Description[]
Source: Cooking Light Annual Recipes 2004 - Cooking Light Magazine
Ingredients[]
- 8 poblano chiles
- Cooking spray
- 1 cup finely chopped red bell pepper
- 1 1/2 cups fresh corn kernels
- 1/2 cup chopped green onions
- 2 tablespoons pine nuts, toasted
- 2 garlic cloves, minced
- 3/4 cup (3 ounces) crumbled queso fresco, divided
- 2 tablespoons chopped fresh cilantro
- 1 teaspoon salt, divided
- 1/4 teaspoon ground red pepper, divided
- 1 (15-ounce) can black beans, drained and divided
- 2 tablespoons butter
- 12 teaspoon ground cumin
- 1/8 teaspoon ground nutmeg
- 2 tablespoons all-purpose flour
- 2 cups 2% reduced-fat milk
- 1 tablespoon fresh lime juice
- 1/2 cup dry breadcrumbs
Directions[]
- Preheat broiler.
- Place chiles on a foil-lined baking sheet; broil 3 inches from heat 8 minutes or until blackened, turning after 4 minutes,
- Place in a zip-top plastic bag; seal.
- Let stand 15 minutes.
- Peel and discard skins.
- Cut a lengthwise slit in each chile; discard seeds, leaving stems intact.
- Preheat oven to 350°.
- Heat a large nonstick skillet coated with cooking spray over medium heat.
- Add bell pepper; cook 4 minutes, stirring frequently.
- Add corn, onions, nuts, and garlic; cook 2 minutes, stirring frequently.
- Remove from heat; stir in 1/2 cup cheese, cilantro, 1/2 teaspoon salt, and 1/8 teaspoon ground red pepper.
- Place half of beans in a bowl; mash with a fork.
- Add mashed beans and whole beans to corn mixture.
- Spoon about 1/3 cup bean mixture into each chile; fold sides of chile over filling.
- Arrange stuffed chiles in an 8-inch square baking dish coated with cooking spray; set aside.
- Melt butter in a medium saucepan over medium-low heat; add 1/8 teaspoon ground red pepper, cumin, and nutmeg, and stir with a whisk.
- Sauté 30 seconds.
- Gradually add flour, and stir constantly with a whisk 5 minutes.
- Gradually add milk.
- Stir with a whisk until blended.
- Increase heat to medium.
- Cook milk mixture 8 minutes or until thick.
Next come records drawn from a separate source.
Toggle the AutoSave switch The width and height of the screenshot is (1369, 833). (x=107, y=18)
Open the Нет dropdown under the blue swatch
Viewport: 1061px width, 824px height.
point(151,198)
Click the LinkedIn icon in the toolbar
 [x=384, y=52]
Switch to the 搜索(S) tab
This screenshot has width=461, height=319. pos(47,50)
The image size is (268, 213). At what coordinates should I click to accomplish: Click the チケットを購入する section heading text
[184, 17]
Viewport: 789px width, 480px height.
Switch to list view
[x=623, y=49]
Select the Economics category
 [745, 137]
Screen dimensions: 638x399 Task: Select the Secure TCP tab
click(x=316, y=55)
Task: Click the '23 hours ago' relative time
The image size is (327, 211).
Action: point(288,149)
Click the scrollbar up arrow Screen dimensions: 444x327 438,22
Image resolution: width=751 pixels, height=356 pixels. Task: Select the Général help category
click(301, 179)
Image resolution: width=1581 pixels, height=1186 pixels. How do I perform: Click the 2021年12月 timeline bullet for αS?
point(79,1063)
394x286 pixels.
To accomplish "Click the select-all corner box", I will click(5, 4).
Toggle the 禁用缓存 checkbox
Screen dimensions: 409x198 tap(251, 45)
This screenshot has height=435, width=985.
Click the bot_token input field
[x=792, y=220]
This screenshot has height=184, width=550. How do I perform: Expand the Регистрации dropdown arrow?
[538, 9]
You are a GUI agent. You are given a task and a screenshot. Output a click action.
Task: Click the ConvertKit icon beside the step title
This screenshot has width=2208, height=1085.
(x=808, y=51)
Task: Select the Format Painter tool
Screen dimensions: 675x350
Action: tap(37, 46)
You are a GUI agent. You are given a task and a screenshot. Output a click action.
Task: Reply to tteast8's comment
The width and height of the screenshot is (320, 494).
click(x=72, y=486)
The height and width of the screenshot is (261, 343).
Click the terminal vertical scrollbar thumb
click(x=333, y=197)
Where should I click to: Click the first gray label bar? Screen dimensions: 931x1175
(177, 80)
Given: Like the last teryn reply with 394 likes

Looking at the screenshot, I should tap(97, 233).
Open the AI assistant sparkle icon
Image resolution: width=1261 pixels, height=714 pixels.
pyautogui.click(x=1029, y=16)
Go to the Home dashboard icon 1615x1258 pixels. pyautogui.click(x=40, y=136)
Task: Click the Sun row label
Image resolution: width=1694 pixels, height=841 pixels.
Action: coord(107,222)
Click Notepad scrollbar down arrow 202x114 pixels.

- Remove from heat; stir in 1/2 teaspoon salt and lime juice.
- Pour milk mixture over stuffed chiles.
- Combine 1/4 cup cheese and breadcrumbs; sprinkle over milk mixture.
- Bake at 350° for 20 minutes or until sauce is bubbly.
- Preheat broiler.
- Broil 1 minute or until top is golden brown.